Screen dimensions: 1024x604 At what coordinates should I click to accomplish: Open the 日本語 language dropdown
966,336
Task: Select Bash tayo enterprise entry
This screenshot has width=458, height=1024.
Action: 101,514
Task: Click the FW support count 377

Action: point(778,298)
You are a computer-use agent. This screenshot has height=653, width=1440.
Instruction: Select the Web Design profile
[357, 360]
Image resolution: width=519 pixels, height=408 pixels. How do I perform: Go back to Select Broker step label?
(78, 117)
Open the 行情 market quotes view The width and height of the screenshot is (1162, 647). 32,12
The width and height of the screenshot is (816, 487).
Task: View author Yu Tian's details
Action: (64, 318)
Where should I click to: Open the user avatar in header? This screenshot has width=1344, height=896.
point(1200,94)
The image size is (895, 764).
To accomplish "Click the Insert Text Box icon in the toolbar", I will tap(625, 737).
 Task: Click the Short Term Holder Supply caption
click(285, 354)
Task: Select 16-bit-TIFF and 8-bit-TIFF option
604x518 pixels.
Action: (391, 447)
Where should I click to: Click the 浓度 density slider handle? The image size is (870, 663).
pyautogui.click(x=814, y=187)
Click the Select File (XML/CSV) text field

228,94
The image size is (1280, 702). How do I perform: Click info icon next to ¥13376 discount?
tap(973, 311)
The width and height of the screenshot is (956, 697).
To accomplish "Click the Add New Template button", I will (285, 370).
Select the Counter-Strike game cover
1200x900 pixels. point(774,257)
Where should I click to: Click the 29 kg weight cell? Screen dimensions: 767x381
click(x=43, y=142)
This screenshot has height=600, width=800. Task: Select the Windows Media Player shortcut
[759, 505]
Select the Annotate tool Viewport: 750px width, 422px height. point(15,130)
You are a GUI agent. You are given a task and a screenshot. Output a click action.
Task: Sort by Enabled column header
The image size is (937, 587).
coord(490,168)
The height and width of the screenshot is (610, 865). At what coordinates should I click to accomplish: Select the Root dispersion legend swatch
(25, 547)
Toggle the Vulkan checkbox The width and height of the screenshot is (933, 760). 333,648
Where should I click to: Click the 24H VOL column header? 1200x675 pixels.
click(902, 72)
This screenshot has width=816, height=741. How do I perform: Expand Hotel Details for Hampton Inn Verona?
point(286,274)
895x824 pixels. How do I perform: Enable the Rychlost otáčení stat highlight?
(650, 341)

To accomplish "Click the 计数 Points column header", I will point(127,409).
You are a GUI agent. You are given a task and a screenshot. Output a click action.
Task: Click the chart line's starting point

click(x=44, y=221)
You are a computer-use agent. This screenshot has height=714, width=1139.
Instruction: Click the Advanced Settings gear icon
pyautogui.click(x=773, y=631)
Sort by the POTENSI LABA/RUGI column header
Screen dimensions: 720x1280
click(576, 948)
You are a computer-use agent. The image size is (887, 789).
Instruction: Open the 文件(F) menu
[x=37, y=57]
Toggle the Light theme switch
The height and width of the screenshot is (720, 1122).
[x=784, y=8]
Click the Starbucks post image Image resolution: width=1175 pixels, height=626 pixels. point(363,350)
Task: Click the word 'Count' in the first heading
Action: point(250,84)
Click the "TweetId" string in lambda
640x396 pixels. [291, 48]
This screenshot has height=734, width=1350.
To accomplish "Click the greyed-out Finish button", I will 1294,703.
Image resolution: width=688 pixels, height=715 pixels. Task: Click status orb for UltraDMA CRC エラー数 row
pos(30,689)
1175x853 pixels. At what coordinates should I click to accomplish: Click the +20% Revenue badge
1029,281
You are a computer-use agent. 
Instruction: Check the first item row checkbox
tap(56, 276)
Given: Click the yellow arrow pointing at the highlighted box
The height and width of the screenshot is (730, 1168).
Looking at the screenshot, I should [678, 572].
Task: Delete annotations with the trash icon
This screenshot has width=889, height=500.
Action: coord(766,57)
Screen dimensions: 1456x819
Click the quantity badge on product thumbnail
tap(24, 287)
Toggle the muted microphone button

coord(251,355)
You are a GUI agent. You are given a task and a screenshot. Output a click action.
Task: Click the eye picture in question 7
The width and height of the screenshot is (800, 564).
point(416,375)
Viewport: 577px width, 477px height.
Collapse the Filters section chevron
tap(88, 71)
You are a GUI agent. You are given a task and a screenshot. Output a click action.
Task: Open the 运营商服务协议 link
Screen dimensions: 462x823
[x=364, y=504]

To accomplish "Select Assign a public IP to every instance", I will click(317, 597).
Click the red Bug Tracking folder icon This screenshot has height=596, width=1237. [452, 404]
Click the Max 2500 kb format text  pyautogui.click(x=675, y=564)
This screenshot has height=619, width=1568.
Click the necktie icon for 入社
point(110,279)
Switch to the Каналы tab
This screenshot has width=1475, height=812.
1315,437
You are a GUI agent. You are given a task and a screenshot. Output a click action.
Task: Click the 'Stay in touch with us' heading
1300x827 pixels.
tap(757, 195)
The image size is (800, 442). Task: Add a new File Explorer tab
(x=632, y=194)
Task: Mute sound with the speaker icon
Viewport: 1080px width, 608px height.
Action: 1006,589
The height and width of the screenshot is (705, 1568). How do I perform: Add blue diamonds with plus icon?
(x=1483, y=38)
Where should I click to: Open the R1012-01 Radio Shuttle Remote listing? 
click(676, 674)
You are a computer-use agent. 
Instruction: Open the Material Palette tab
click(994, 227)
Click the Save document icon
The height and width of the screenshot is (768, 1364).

◇ ◇ ◇ ◇ ◇

Everything in the records above should be written out again exactly.

• _Response for this exercise_
Screen dimensions: 1024x604 At what coordinates should I click to accomplish: Open the 日本語 language dropdown
966,336
Task: Select Bash tayo enterprise entry
This screenshot has width=458, height=1024.
Action: 101,514
Task: Click the FW support count 377

Action: point(778,298)
You are a computer-use agent. This screenshot has height=653, width=1440.
Instruction: Select the Web Design profile
[357, 360]
Image resolution: width=519 pixels, height=408 pixels. How do I perform: Go back to Select Broker step label?
(78, 117)
Open the 行情 market quotes view The width and height of the screenshot is (1162, 647). 32,12
The width and height of the screenshot is (816, 487).
Task: View author Yu Tian's details
Action: (64, 318)
Where should I click to: Open the user avatar in header? This screenshot has width=1344, height=896.
point(1200,94)
The image size is (895, 764).
To accomplish "Click the Insert Text Box icon in the toolbar", I will tap(625, 737).
 Task: Click the Short Term Holder Supply caption
click(285, 354)
Task: Select 16-bit-TIFF and 8-bit-TIFF option
604x518 pixels.
Action: (391, 447)
Where should I click to: Click the 浓度 density slider handle? The image size is (870, 663).
pyautogui.click(x=814, y=187)
Click the Select File (XML/CSV) text field

228,94
The image size is (1280, 702). How do I perform: Click info icon next to ¥13376 discount?
tap(973, 311)
The width and height of the screenshot is (956, 697).
To accomplish "Click the Add New Template button", I will (285, 370).
Select the Counter-Strike game cover
1200x900 pixels. point(774,257)
Where should I click to: Click the 29 kg weight cell? Screen dimensions: 767x381
click(x=43, y=142)
This screenshot has height=600, width=800. Task: Select the Windows Media Player shortcut
[759, 505]
Select the Annotate tool Viewport: 750px width, 422px height. point(15,130)
You are a GUI agent. You are given a task and a screenshot. Output a click action.
Task: Sort by Enabled column header
The image size is (937, 587).
coord(490,168)
The height and width of the screenshot is (610, 865). At what coordinates should I click to accomplish: Select the Root dispersion legend swatch
(25, 547)
Toggle the Vulkan checkbox The width and height of the screenshot is (933, 760). 333,648
Where should I click to: Click the 24H VOL column header? 1200x675 pixels.
click(902, 72)
This screenshot has width=816, height=741. How do I perform: Expand Hotel Details for Hampton Inn Verona?
point(286,274)
895x824 pixels. How do I perform: Enable the Rychlost otáčení stat highlight?
(650, 341)

To accomplish "Click the 计数 Points column header", I will point(127,409).
You are a GUI agent. You are given a task and a screenshot. Output a click action.
Task: Click the chart line's starting point

click(x=44, y=221)
You are a computer-use agent. This screenshot has height=714, width=1139.
Instruction: Click the Advanced Settings gear icon
pyautogui.click(x=773, y=631)
Sort by the POTENSI LABA/RUGI column header
Screen dimensions: 720x1280
click(576, 948)
You are a computer-use agent. The image size is (887, 789).
Instruction: Open the 文件(F) menu
[x=37, y=57]
Toggle the Light theme switch
The height and width of the screenshot is (720, 1122).
[x=784, y=8]
Click the Starbucks post image Image resolution: width=1175 pixels, height=626 pixels. point(363,350)
Task: Click the word 'Count' in the first heading
Action: point(250,84)
Click the "TweetId" string in lambda
640x396 pixels. [291, 48]
This screenshot has height=734, width=1350.
To accomplish "Click the greyed-out Finish button", I will 1294,703.
Image resolution: width=688 pixels, height=715 pixels. Task: Click status orb for UltraDMA CRC エラー数 row
pos(30,689)
1175x853 pixels. At what coordinates should I click to accomplish: Click the +20% Revenue badge
1029,281
You are a computer-use agent. 
Instruction: Check the first item row checkbox
tap(56, 276)
Given: Click the yellow arrow pointing at the highlighted box
The height and width of the screenshot is (730, 1168).
Looking at the screenshot, I should [678, 572].
Task: Delete annotations with the trash icon
This screenshot has width=889, height=500.
Action: coord(766,57)
Screen dimensions: 1456x819
Click the quantity badge on product thumbnail
tap(24, 287)
Toggle the muted microphone button

coord(251,355)
You are a GUI agent. You are given a task and a screenshot. Output a click action.
Task: Click the eye picture in question 7
The width and height of the screenshot is (800, 564).
point(416,375)
Viewport: 577px width, 477px height.
Collapse the Filters section chevron
tap(88, 71)
You are a GUI agent. You are given a task and a screenshot. Output a click action.
Task: Open the 运营商服务协议 link
Screen dimensions: 462x823
[x=364, y=504]

To accomplish "Select Assign a public IP to every instance", I will click(317, 597).
Click the red Bug Tracking folder icon This screenshot has height=596, width=1237. [452, 404]
Click the Max 2500 kb format text  pyautogui.click(x=675, y=564)
This screenshot has height=619, width=1568.
Click the necktie icon for 入社
point(110,279)
Switch to the Каналы tab
This screenshot has width=1475, height=812.
1315,437
You are a GUI agent. You are given a task and a screenshot. Output a click action.
Task: Click the 'Stay in touch with us' heading
1300x827 pixels.
tap(757, 195)
The image size is (800, 442). Task: Add a new File Explorer tab
(x=632, y=194)
Task: Mute sound with the speaker icon
Viewport: 1080px width, 608px height.
Action: 1006,589
The height and width of the screenshot is (705, 1568). How do I perform: Add blue diamonds with plus icon?
(x=1483, y=38)
Where should I click to: Open the R1012-01 Radio Shuttle Remote listing? 
click(676, 674)
You are a computer-use agent. 
Instruction: Open the Material Palette tab
click(994, 227)
Click the Save document icon
The height and width of the screenshot is (768, 1364).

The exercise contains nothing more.